External dependency timeout

Trigger

The job handler calls a provider that does not respond before the worker deadline.

System response

The error is classified as transient, the attempt is recorded, and the job is scheduled with exponential backoff and jitter.

Poison job keeps failing

Trigger

The same job fails repeatedly because payload, tenant config, or provider state is permanently invalid.

System response

After max attempts or max age, the job moves to DLQ with failure context instead of consuming worker capacity forever.

Duplicate request with same idempotency key

Trigger

The caller retries the create-job API after timeout or network failure.

System response

The API returns the existing job id and current state instead of inserting another job or publishing another side effect.

Queue broker unavailable

Trigger

Workers cannot receive messages or the publisher cannot enqueue ready jobs.

System response

Jobs stay in the durable store, queue health alerts fire, and a dispatcher resumes publishing when the broker recovers.

Worker pool overloaded

Trigger

Queue depth and queue lag grow because workers cannot keep up with incoming jobs.

System response

Autoscaling, producer throttling, priority queues, and per-job-type concurrency limits protect critical work from starvation.

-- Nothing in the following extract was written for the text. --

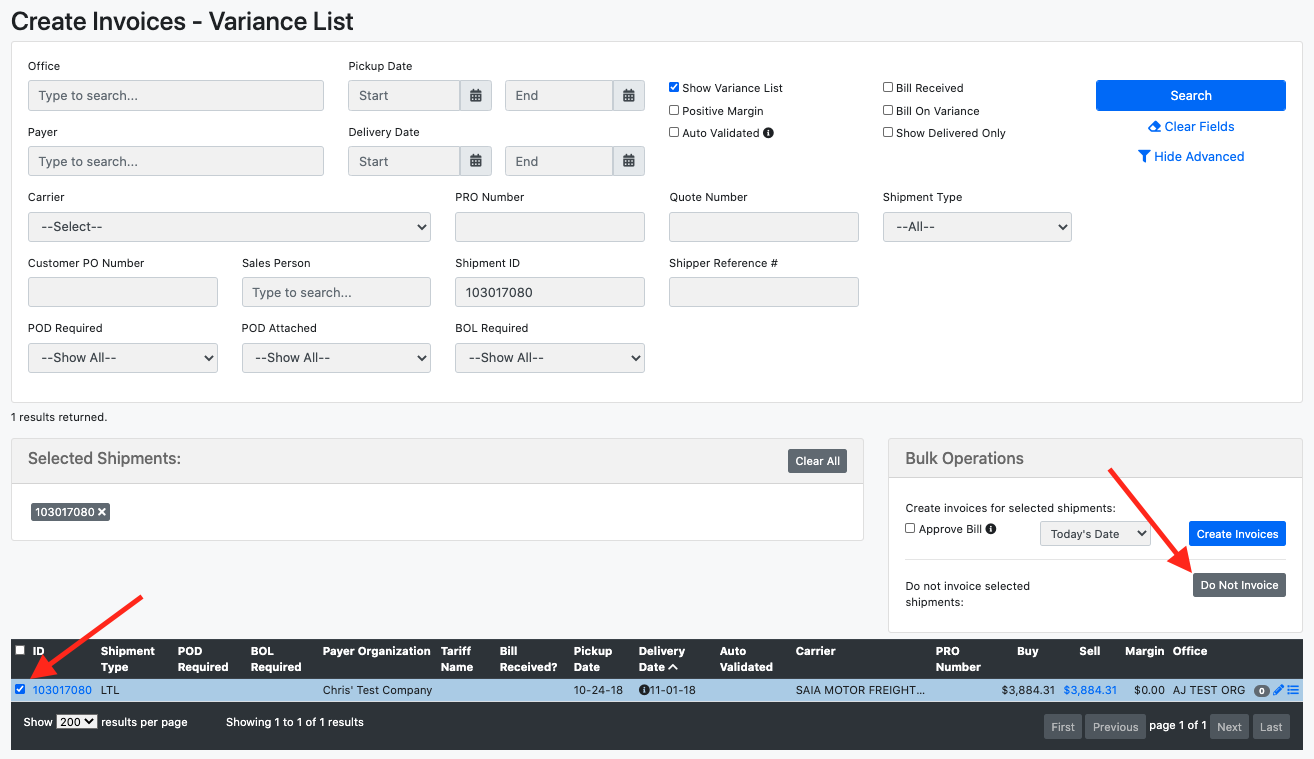Image resolution: width=1314 pixels, height=759 pixels.
Task: Enable the Bill Received filter checkbox
Action: pos(887,88)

DLQ replay risks duplicate side effects

Trigger

An operator replays a failed job whose dependency call may have partially succeeded.

System response

Replay uses the same idempotency key and handler guards, records replay metadata, and requires inspection before restoring automatic processing.

Job State Machine

Job, queue, and worker states

Job State	Queue	Worker	Retry/DLQ	System Note
Created	Not published	None	None	The job is durably recorded before the queue is trusted.
Enqueued	Ready	None	Not due	A queue message points to the durable job id and can be delivered to workers.
Claimed	Invisible or leased	Active owner	Lease active	Exactly one worker should own the job through lockOwner and lockExpiresAt.
Running	Hidden from peers	Executing	Lease can extend	The handler may heartbeat while doing long work, and all side effects must remain idempotent.
Succeeded	Acked	Completed	Closed	Result and completion time are stored before the message is acknowledged.
RetryScheduled	Delayed	Released	Backoff	nextRunAt is set from retry policy, attempt count is incremented, and the job returns later with jitter.
DeadLettered	DLQ	None	Exhausted	Automatic retries stop so ops can inspect, fix, cancel, or replay the job deliberately.
Cancelled	Removed or ignored	None	Closed	Caller or ops stopped the job before completion, and workers must not continue side effects.
Stuck/Reclaimed	Visible after timeout	Unknown or crashed	Lease expired	A new worker can safely reclaim the job only because handler execution is repeat-safe.